Exercise directions
The answer must be an exact copy of the lines from the one containing "Viewport: 462px width, 1000px" through the last line of the records, with the pictures left out.

Source data

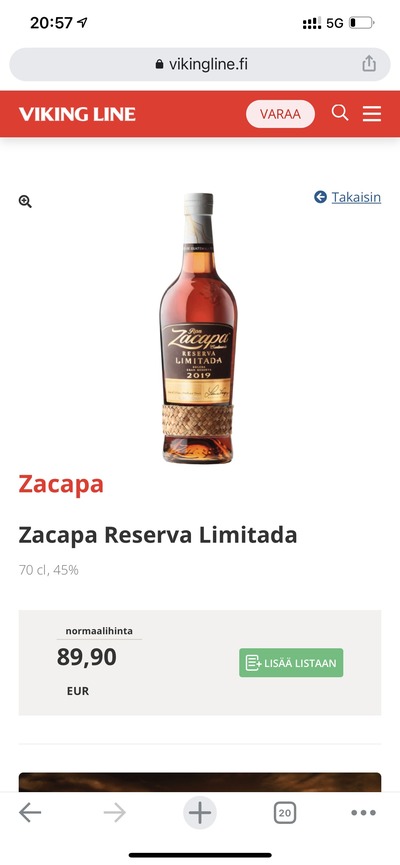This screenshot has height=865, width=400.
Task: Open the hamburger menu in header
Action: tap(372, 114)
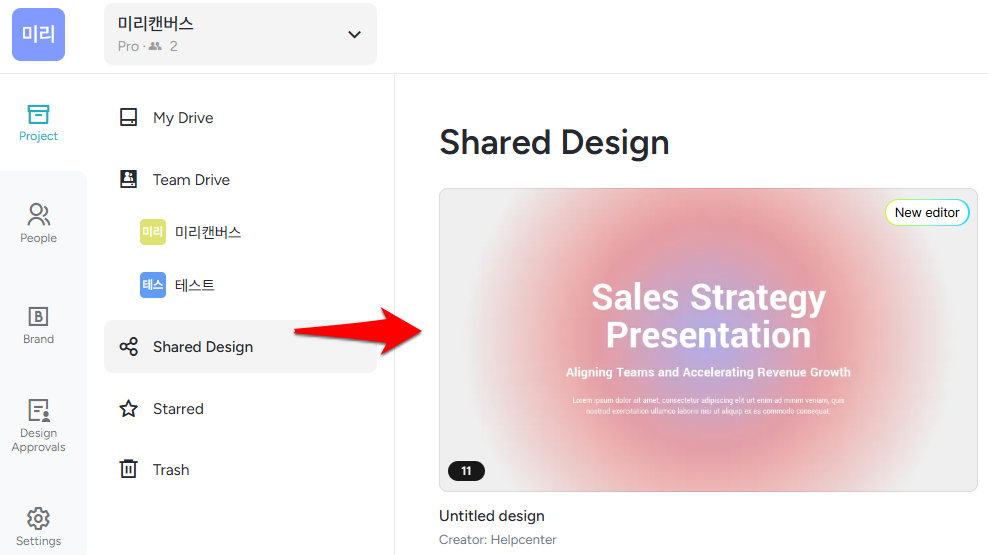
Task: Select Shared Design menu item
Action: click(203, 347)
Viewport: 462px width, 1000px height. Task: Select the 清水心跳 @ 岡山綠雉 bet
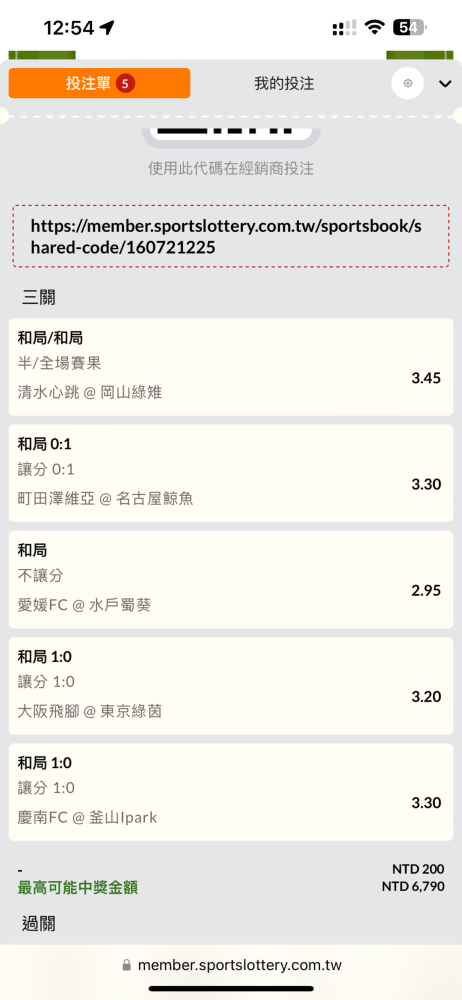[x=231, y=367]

Completed task
Viewport: 462px width, 1000px height. Task: Select the 清水心跳 @ 岡山綠雉 bet
[x=231, y=367]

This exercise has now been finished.